> **Given text**
SPACE network   Newsletter  June 2021
Dear SPACE members ,

I hope this little note finds you well!
Today I would like to talk about ‘going from bad or not so good to going better’.
We are all wrapping up our teaching for the semester (or have already done so) and are looking forward to a hopefully relaxing holiday. … and we really need and deserve it.
We are still facing uncertain times – it is still not clear if we can ‘go back to normal’ in the upcoming semester in autumn.
SPACE was running inspiring webinars and a very successful online conference sharing our good experiences but also our frustration and fears connected to the online learning environment.
I know that all of us need some peace and quiet to recover after more of a year of almost constant chaos and never-ending crisis management. How can we transfer this unusual and somewhat disturbing experience into a positive and fruitful one?
After my holidays (which are unfortunately not yet around the corner) I will sit down and put myself through a ‘tabula rasa’ experiment and analyse all my experiences made during these past months.
I will keep the online teaching methods that worked really well and think about the ones that did not work to find out why. Maybe these should be used in another setting or maybe they are not useful at all for my field. Which learning environment was fun for the students and should be kept for the sake of a joyful experience and good learning outcome – even if we go back to presence teaching.

> **Records provided**
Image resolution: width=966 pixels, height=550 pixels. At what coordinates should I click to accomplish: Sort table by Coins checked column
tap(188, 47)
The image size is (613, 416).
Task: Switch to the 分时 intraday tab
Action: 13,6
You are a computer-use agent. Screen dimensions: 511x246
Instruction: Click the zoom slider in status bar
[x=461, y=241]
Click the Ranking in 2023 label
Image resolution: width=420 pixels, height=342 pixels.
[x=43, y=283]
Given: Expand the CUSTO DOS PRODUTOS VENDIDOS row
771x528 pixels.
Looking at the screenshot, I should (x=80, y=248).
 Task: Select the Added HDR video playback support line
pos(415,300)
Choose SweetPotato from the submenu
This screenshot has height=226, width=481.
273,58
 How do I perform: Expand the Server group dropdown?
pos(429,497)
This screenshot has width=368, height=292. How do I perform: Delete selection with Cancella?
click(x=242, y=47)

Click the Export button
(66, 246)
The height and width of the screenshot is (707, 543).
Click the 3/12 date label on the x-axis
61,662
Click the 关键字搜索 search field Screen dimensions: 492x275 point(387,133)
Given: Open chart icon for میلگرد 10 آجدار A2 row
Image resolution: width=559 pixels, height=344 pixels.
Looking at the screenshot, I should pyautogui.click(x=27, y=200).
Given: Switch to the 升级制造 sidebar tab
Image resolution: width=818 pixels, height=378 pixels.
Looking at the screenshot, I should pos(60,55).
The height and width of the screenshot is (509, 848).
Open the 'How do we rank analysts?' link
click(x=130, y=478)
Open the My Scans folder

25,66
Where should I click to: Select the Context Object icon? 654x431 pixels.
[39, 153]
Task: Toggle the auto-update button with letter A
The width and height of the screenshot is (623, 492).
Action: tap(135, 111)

> **What this exercise asks**
[A] Quote everything in the SPACE newsletter from "After my holidays" down to "to presence teaching.".
[B] According to the SPACE newsletter, what did SPACE run to share its members' experiences of the online learning environment?
You won't need the listing.

> **Results for the exercise**
[A]
After my holidays (which are unfortunately not yet around the corner) I will sit down and put myself through a ‘tabula rasa’ experiment and analyse all my experiences made during these past months.
I will keep the online teaching methods that worked really well and think about the ones that did not work to find out why. Maybe these should be used in another setting or maybe they are not useful at all for my field. Which learning environment was fun for the students and should be kept for the sake of a joyful experience and good learning outcome – even if we go back to presence teaching.

[B] Inspiring webinars and a very successful online conference.